◆ Your task ◆
Could you set out the material as a JSON list of strings, one string per line and blank lines skipped? Start with the line containing "The image size is (1222, 840).", go through the line containing "metric-section: Metric is", and leave the pictures out.

Top of Entries provided

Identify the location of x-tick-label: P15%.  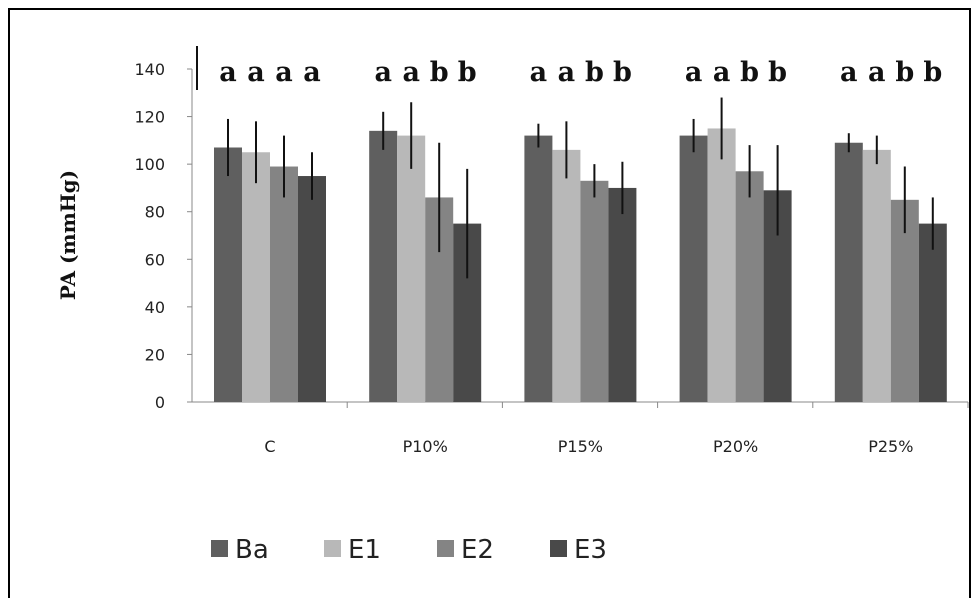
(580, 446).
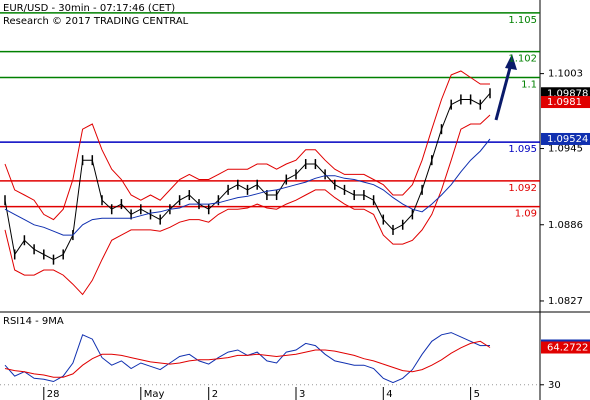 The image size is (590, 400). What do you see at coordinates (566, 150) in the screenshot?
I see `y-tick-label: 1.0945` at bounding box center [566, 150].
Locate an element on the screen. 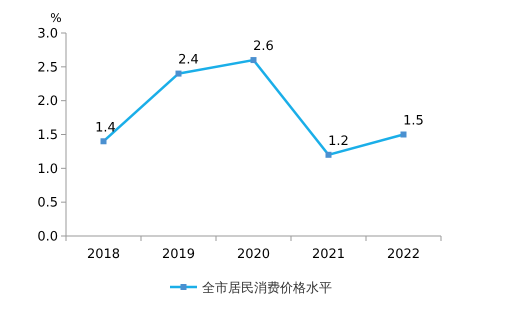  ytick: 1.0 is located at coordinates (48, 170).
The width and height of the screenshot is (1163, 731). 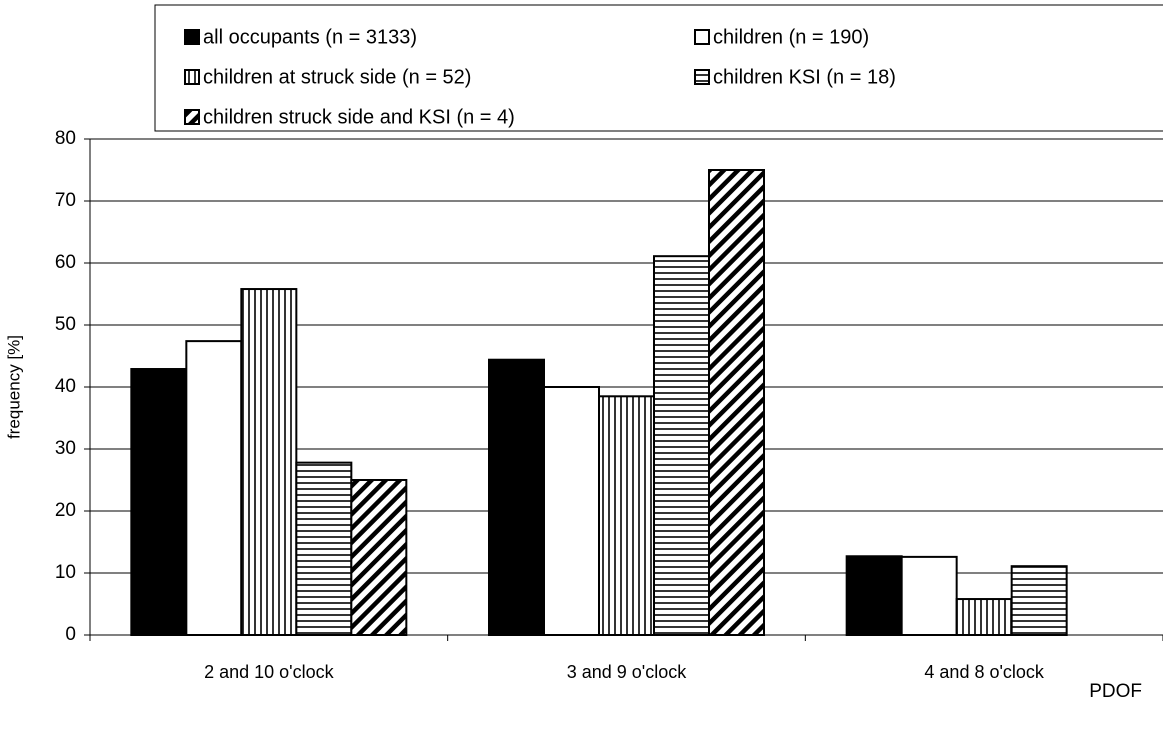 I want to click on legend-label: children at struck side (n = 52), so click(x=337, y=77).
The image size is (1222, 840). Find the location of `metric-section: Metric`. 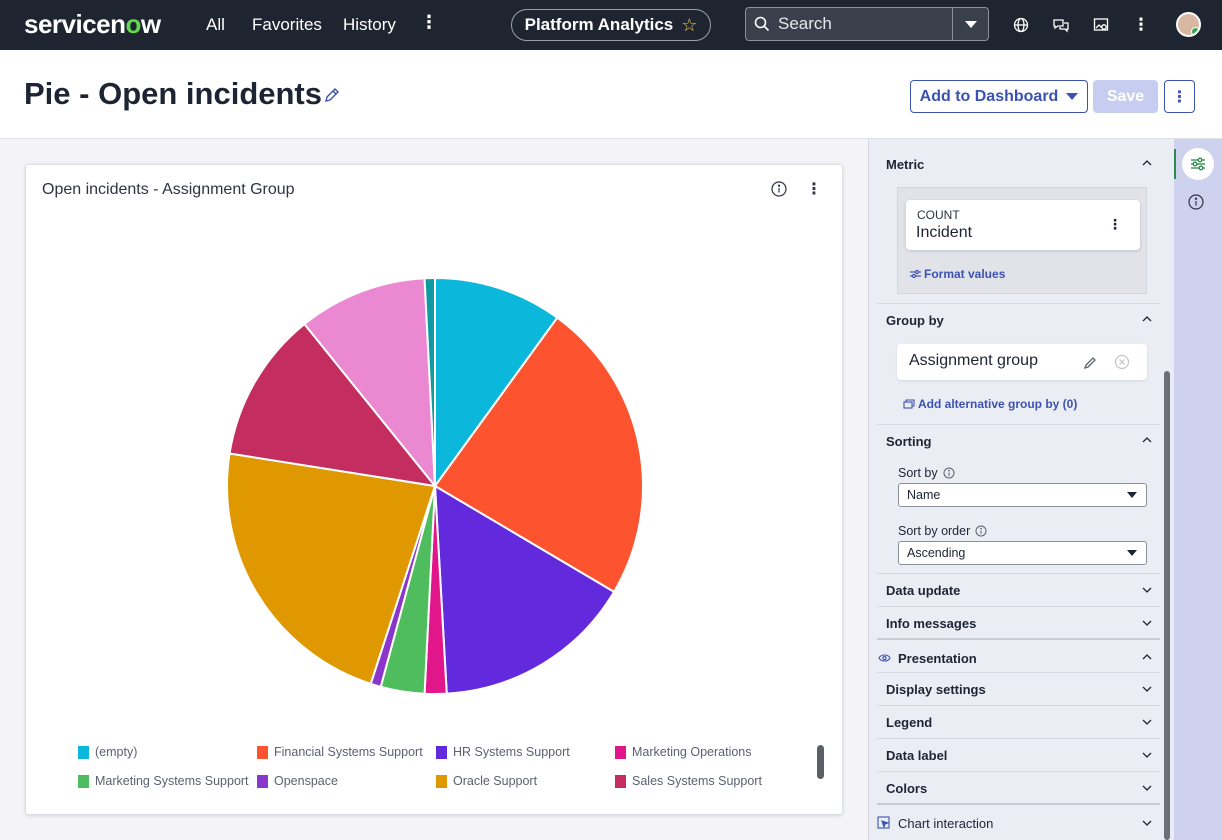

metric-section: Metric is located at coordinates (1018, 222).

Bottom of Entries provided
Top of Entries provided

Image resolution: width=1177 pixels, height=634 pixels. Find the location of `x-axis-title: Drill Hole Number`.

Bottom of Entries provided

◆ Expected answer ◆
[
  "The image size is (1222, 840). Find the location of `metric-section: Metric`. ",
  "metric-section: Metric is located at coordinates (1018, 222)."
]